# Camera Canon 5DS R reviewed by photographer Justin Mott



## T Le (Jul 28, 2016)

Hi,

I found a article about the camera 5DSR of this photographer Justin Mott on his website.


Hope it useful for anyone need to know about this camera.

Here're some great images he took:

*Sorry, but TPF rules prohibit the posting of images which are not your own.*


----------



## Braineack (Jul 28, 2016)

it's an absolutely abysmal article only written because he was paid to.  It provide little to no useful information.  I can sum up the entire review in one sentence: The Canon 5DSr slowly takes really big pictures that has finally just reached Nikon's DR levels from 10 years ago.

The images he's using to show it off are pretty trash too--technically speaking.  They are blurry, over saturated, and over processed.

Like this is in his portfolio: http://cdn.lightgalleries.net/4bd5e...Videography_Vietnam_Thailand_Bali_001-1-3.jpg

insane.


----------



## pixmedic (Jul 28, 2016)

I thought the saturation levels i was seeing were just the drugs not quite wore off yet....
but I was wrong. 
what I got from this post was that the canon 5DR has focus and color issues.  or the photographer doesnt know how to use the camera and/or an editing program.


----------



## SnappingShark (Jul 29, 2016)

I have to say that I have the 5ds (not the sr) and I absolutely love it!! I enjoy cropping (shhh!) and those extra megapixels are awesome.
The speed is great - 6fps is fine by me, I don't shoot sports or birds.

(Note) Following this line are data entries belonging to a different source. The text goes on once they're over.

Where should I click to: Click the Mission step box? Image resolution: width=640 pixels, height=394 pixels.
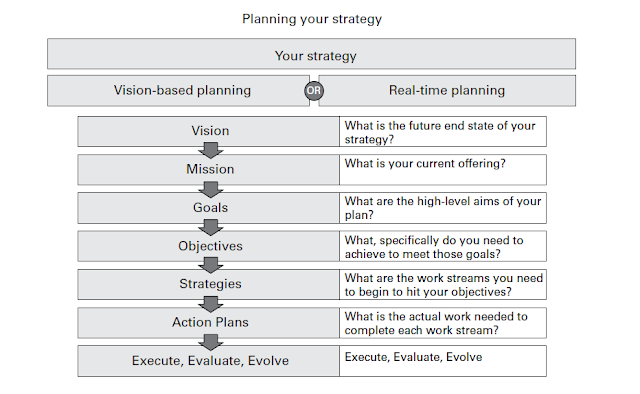coord(209,169)
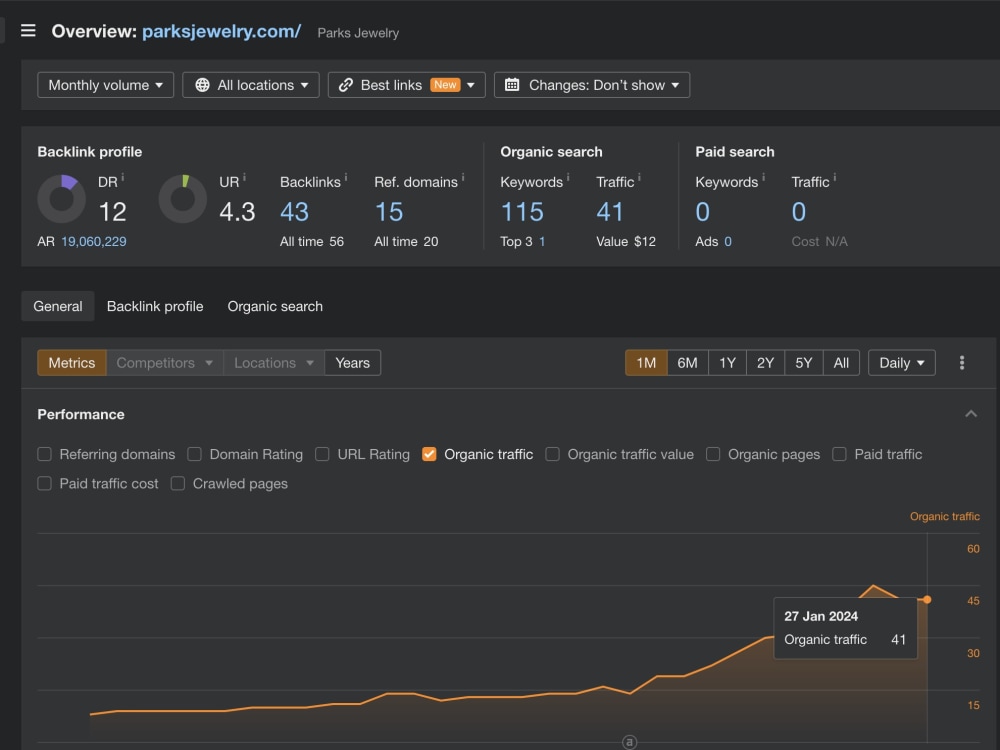Collapse the Performance section chevron
The image size is (1000, 750).
(971, 414)
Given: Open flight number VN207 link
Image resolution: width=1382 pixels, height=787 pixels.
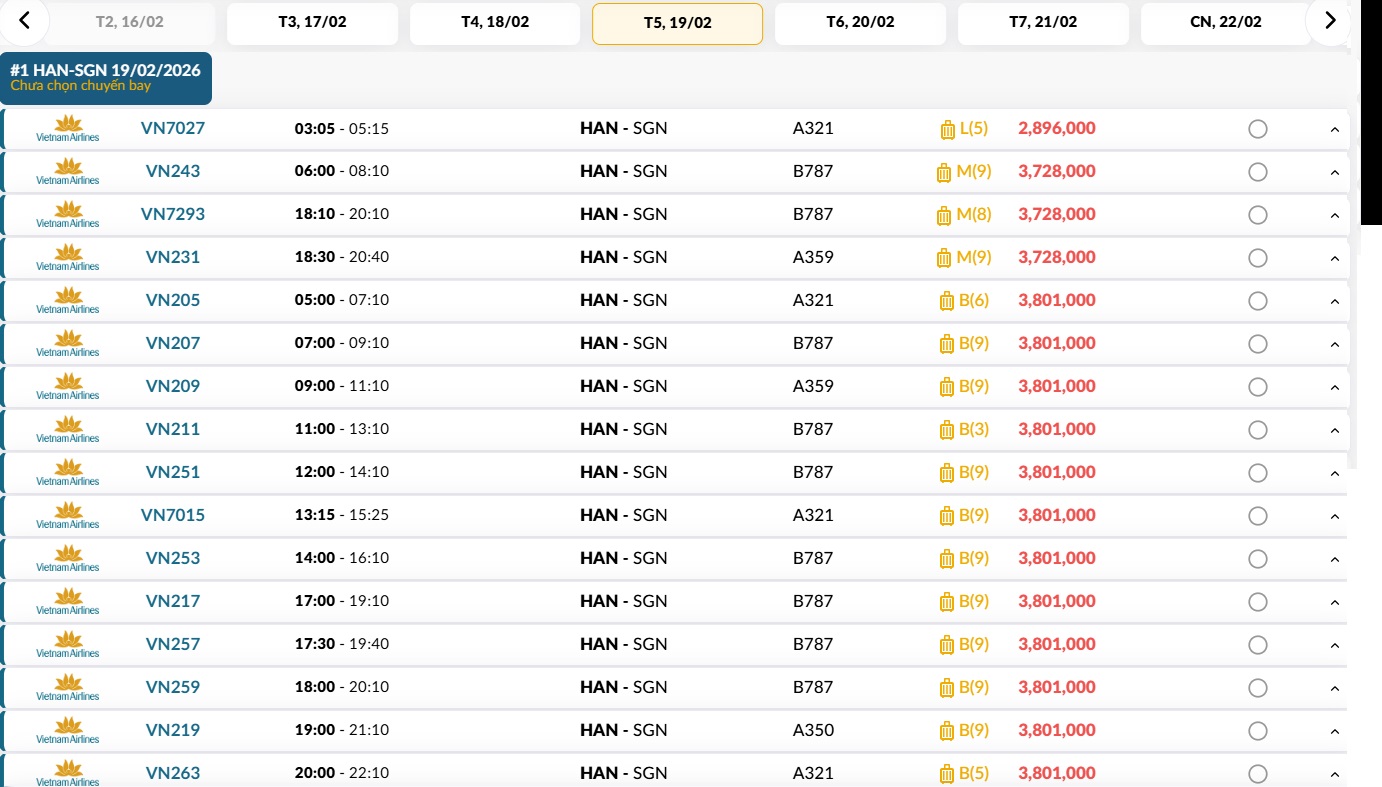Looking at the screenshot, I should click(x=173, y=343).
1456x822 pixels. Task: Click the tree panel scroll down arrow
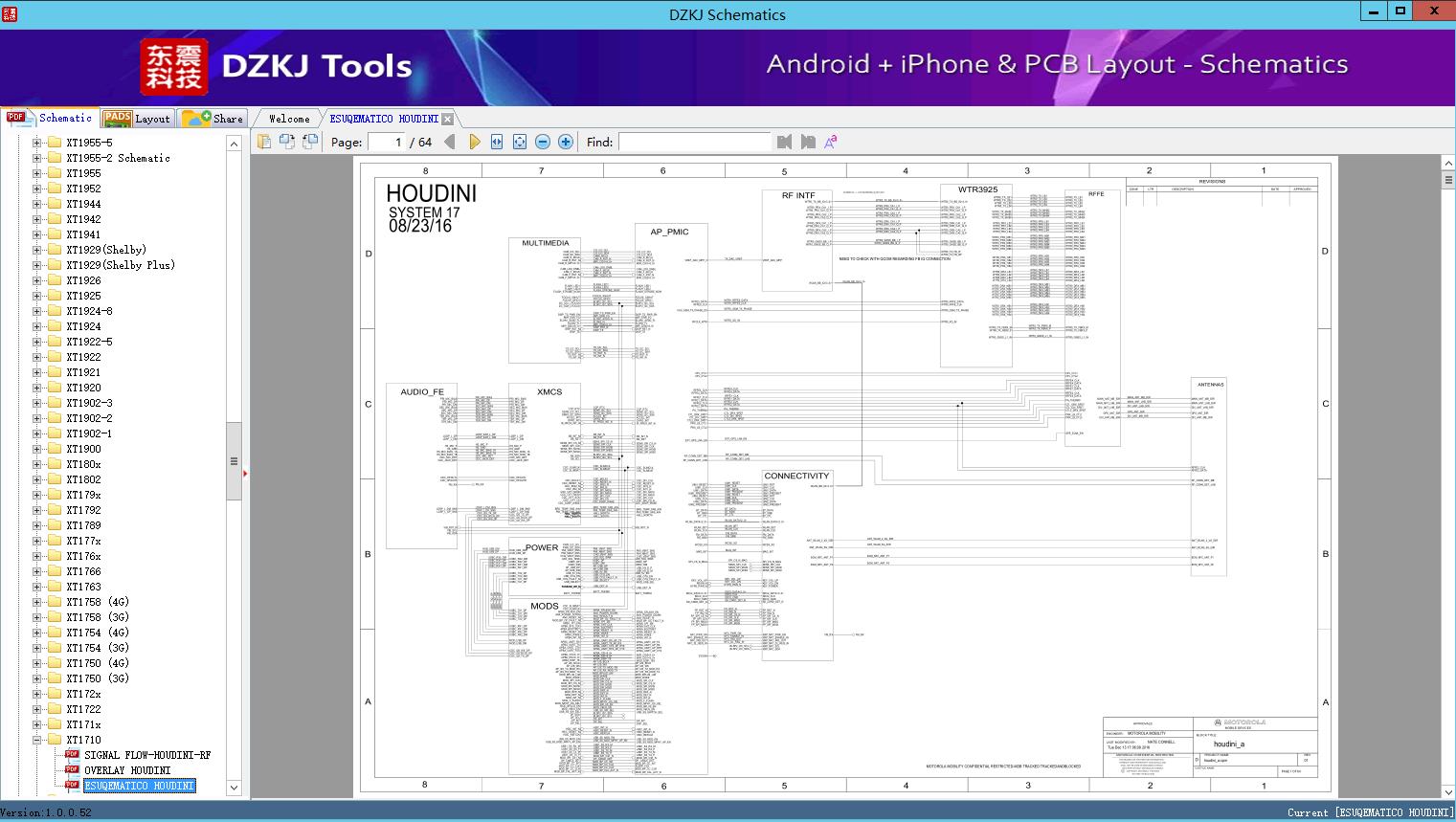click(x=234, y=788)
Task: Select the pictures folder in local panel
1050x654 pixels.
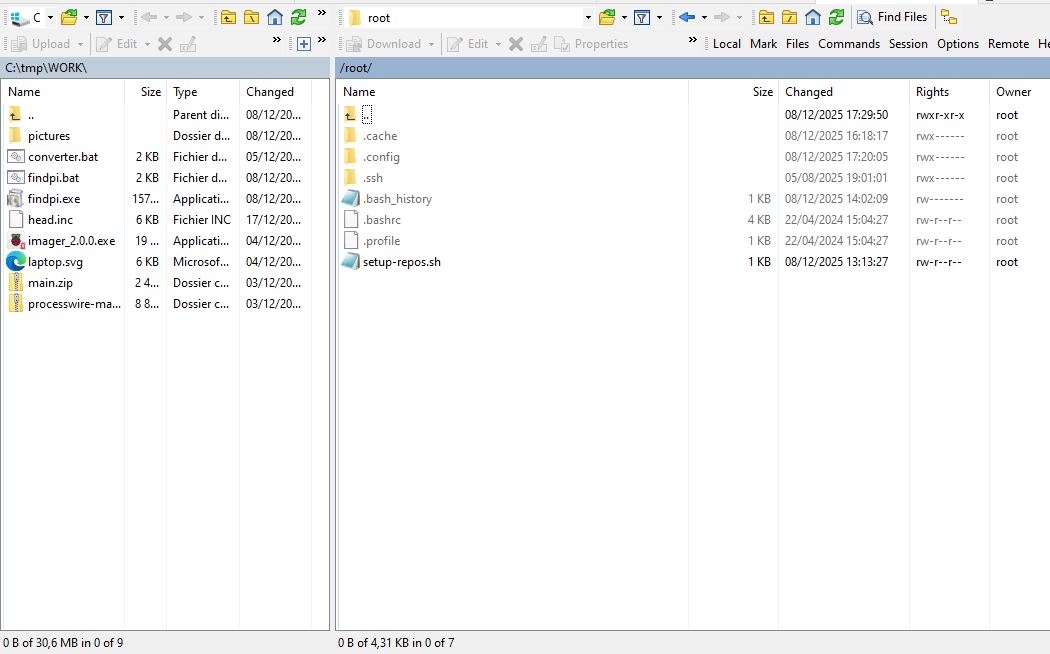Action: 49,136
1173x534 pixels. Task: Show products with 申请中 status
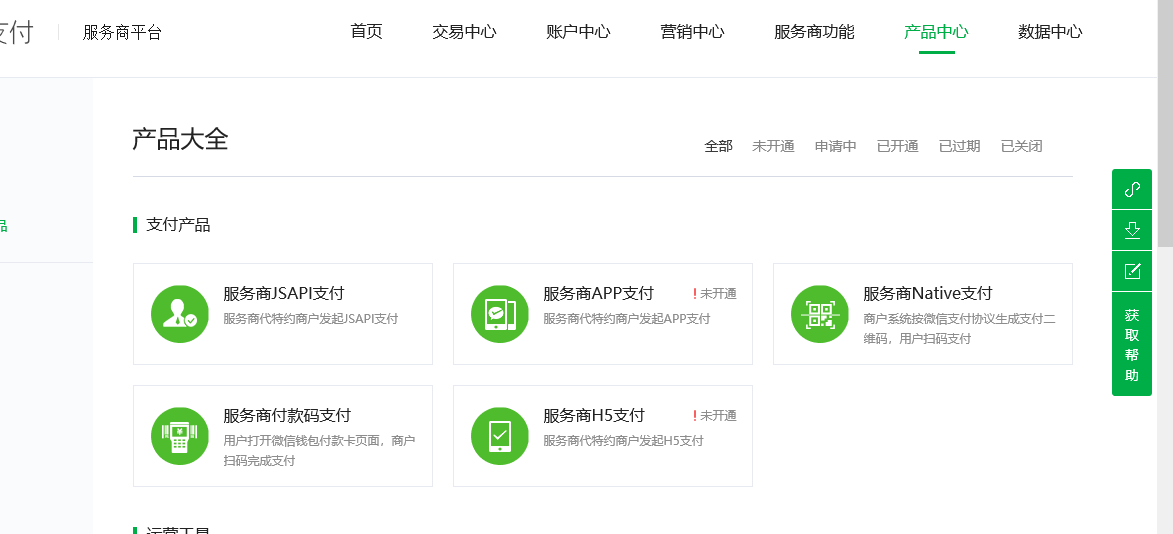pos(835,146)
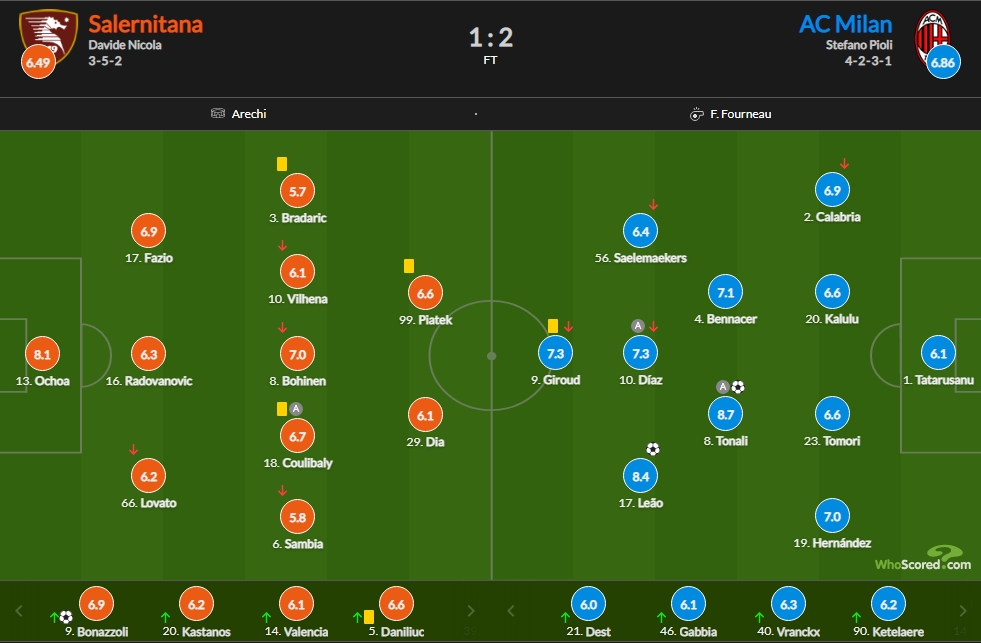The height and width of the screenshot is (643, 981).
Task: Click the referee whistle icon
Action: click(x=696, y=114)
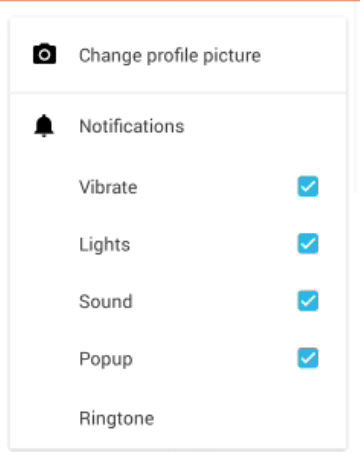The image size is (360, 452).
Task: Open Change profile picture option
Action: point(178,55)
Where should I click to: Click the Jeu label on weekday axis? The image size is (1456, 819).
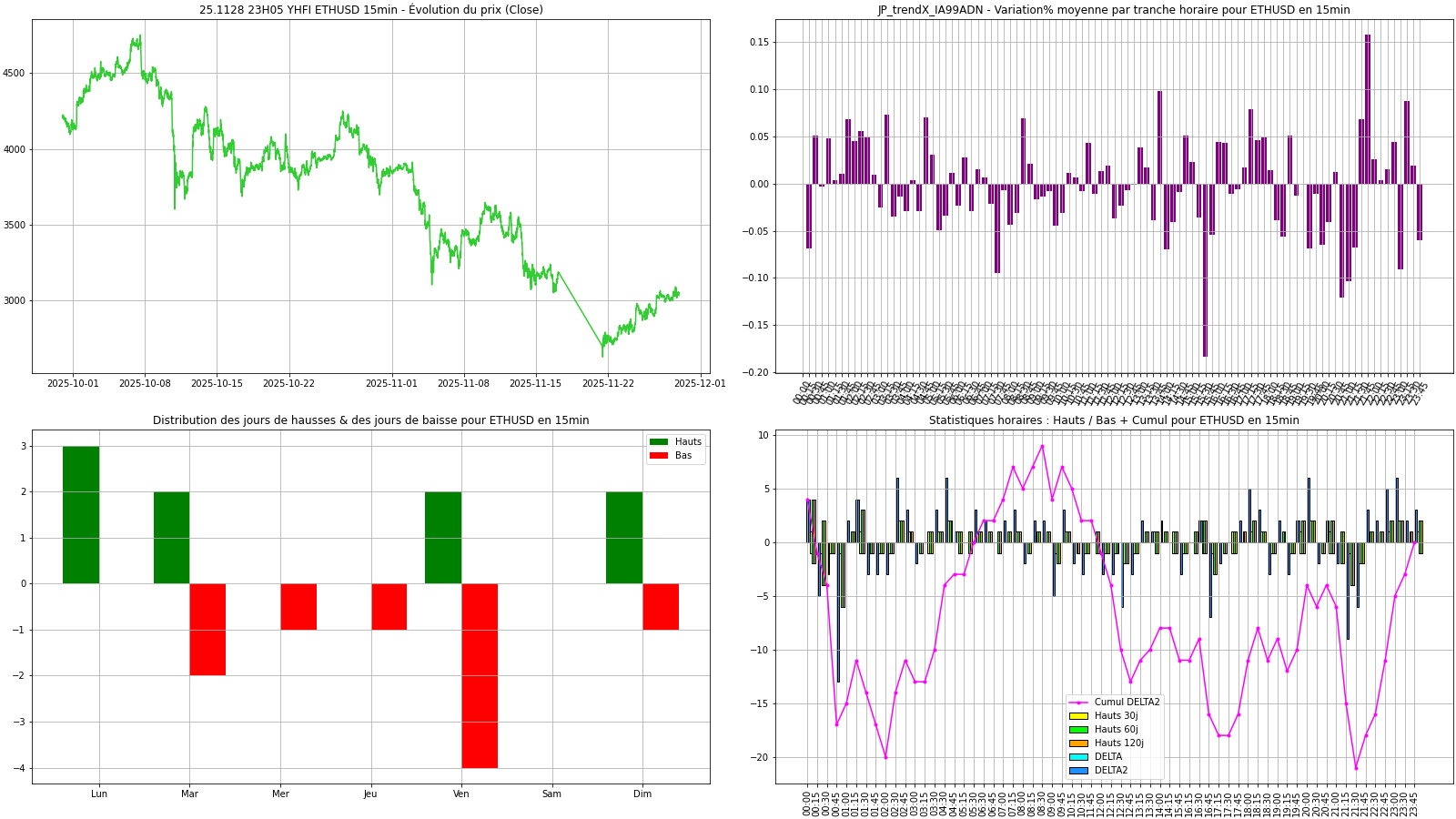370,794
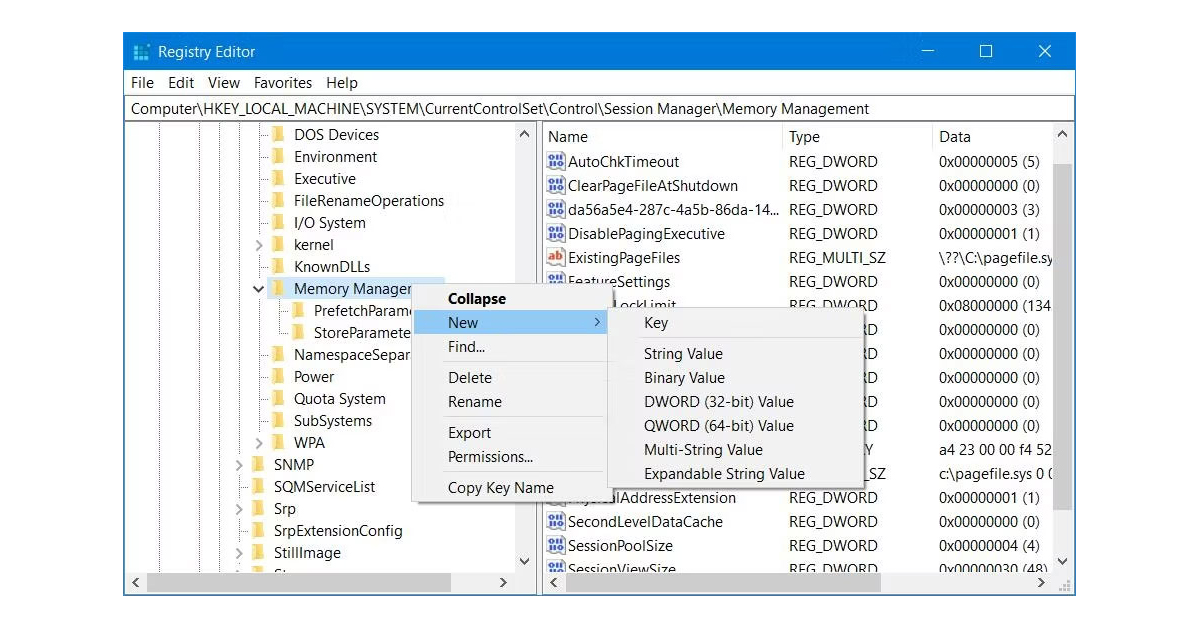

The ONLY issue I have with it is if you shoot continuously for about 10 seconds and then press they playback button (I have my screen to not show me image previews after a shot), then it takes maybe 2 seconds to bring the images up.

Those 2 seconds - if in a studio or wherever you are (like I said, no sports or birds), will not lose you anything. Plus if you want to check your images constantly, you're not 100% confident in your photography.

I have found the 5dsr to produce wonderful colors, and work way beyond my expectations (having shot nikon, leica, and others). I love it.

Oh, one thing to mention is loadin;g images into lightroom from CF or SD may take time because of the image size, but that's ok - if you want to see them quick, shoot in RAW + JPEG and only check the JPEG. Just insert card, go make a coffee while importing happens, and come back to great images.

Edited to add - this was taken at my daughter's baptism. It was pretty damn dark in that church, and this was at 2.8, 65mm, no flash, ISO 800 - only edited for crop! I haven't even worked on the colors yet!


----------



## Punisher911 (Aug 8, 2016)

I like that pic.....


----------